Possibly moving to InnoDB

Sat Aug 5 11:55:16 UTC 2006

On Sat, 2006-08-05 at 13:07 +1000, Bradley Baetz wrote:
> Its *insanely* slow, although that may be because the on disk size is
> 2-3 times as large. You need to be careful tuning the innodb
> cache/buffer/etc sizes, too.

	Is that just compared to PostgreSQL? And is that on INSERTs or SELECTs,
and on what kind of load? Bugzilla's load is not exactly a typical
database load, since it's very few INSERTs and long-running complex
SELECTs with a lot of simultaneous simple SELECTs.

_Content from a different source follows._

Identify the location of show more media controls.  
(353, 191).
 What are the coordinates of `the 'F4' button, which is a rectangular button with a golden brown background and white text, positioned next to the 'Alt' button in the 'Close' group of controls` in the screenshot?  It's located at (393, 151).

	I'd think that once we move to transactions, also, on something the
size of bmo anything would be faster than our current architecture,
which has to lock the whole table every time we want to do an INSERT.

	I'd be willing to take a very small performance degrade to get
referential integrity and transactions, but I wouldn't accept, say, a
50% degrade in Bugzilla's overall performance.

	I've also heard that the storage format improved in 5.0, and takes less
disk space.

	I know that LiveJournal and Wikipedia use InnoDB, and so do a lot of
other large-scale sites, and because of the reliability issues, they
mostly say that they'd choose InnoDB over MyISAM any day, except for
tables that need FULLTEXT indexing.

> Also, there are lots of deadlock problems (documented as 'features'),
> mostly to do with next key locking (which is also documented as a
> feature)
> [snip]

	Hrm. We don't have any multi-row INSERTs that a CGI would do, that I
can think of, all of our PKs are AUTO_INCREMENT integers, and we never
try to insert out-of-order items. DELETEs are very rare, also, in
Bugzilla, except in the logincookies table.

	Thankfully, we also never use SELECT FOR UPDATE or SELECT FOR INSERT,
which would also cause the problem, and we only rarely insert items out
of PK order.

	I might be concerned about this for the logincookies table; I'd have to
look into it. Perhaps I should write a multi-process Bugzilla
load-testing tool anyhow.

> They also have a really really annoying deadlock detection setup - if
> a query takes too long, its assumed to be due to a deadlock. So if you
> have any long running query (and buglist.cgi does!), a concurrent
> insert (which has to block if the select scans a row 'near' it, due to
> next-key locking) may assume its in a deadlock.

	Okay. In many cases, that would actually be fine for us, as long as the
timeout is long enough. MySQL would just be automatically killing the
long-running queries that we kill by hand in places like bmo.

> This is really painful in replication setups,

	Ah, I can imagine that could be difficult.

> so there are a couple of options for the
> replication thread to retry a few times (eww!) Which helps a fair bit,
> until you run a really really long query on the slave....

	There shouldn't be any really really long INSERT queries in Bugzilla,
though. And if the replicator has to kill a long-running buglist SELECT
statement in order to replicate an INSERT, that's fine by me.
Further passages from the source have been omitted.